• **BRIEF**
In the text on NVM sets, how are the vectors assigned when queues from different NVM sets have to share them?

• **DOCUMENT TEXT**
==================================================

If the controller indicates support for NVM sets and SQ associations
and has a sufficient number of queues supported then each NVM set
gets its own blk-mq tagset and queues are distributed uniformly
across NVM sets.
If the number of mxi-x vectors supported by a controller is less
than the total number of queues for all NVM sets the vectors will
be shared by queues associated with different NVM sets, they’ll
be assigned in a round-robin fashion.

==================================================

• **MATERIAL**

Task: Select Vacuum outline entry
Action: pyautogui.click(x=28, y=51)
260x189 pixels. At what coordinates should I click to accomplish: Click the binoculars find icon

==================================================

• **THE ANSWER**
In a round-robin fashion.